I have not tried my ideas out (can't find any paper) but you can if you think they will be helpful

idea 1: Let u = 2arctan(x) and (pi - u) = arcsin(2x/(1+x^2))
idea 2: take derivative of both sides of
2arctan(x) + arcsin(2x/(1+x^2)) = pi

#### Dr.Peterson

##### Elite Member
I know x real number
I need to find "x" values such that:
2arctan(x) + arcsin(2x/(1+x^2))=pi
A. (0,infinity)
B. (-infinity,-1)U[1, infinity)
C. [1, infinity) right answer
D. [-1,1]
E. [2,infinity)
I tried everything I know.
I found only x=1
I need some ideas,suggestions..

I would start by defining u = arctan(x) and v = arcsin(2x/(1 + x^2)), so that 2u + v = pi. I would also find what tan(v) is, being very careful about signs and quadrants (since the given answers suggest that might be the entire point of the problem).

The double-angle formula for tangent will also be involved.
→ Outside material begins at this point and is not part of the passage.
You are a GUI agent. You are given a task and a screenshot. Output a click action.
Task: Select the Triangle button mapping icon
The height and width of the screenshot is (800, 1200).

Give it a try, and show some work, so we can help you go further. At least, show what you already did, so we can find errors.

#### Vali

##### Junior Member
Thanks for the suggestions.
This is my try.If I would find the u interval for pi-2u then then the whole equation 2u+arcsin(sin(2u)) would be equal with pi for that unknown u interval.This way,I will find x: first value from u interval <= u (which is arctan(x) ) <= the last value from the interval.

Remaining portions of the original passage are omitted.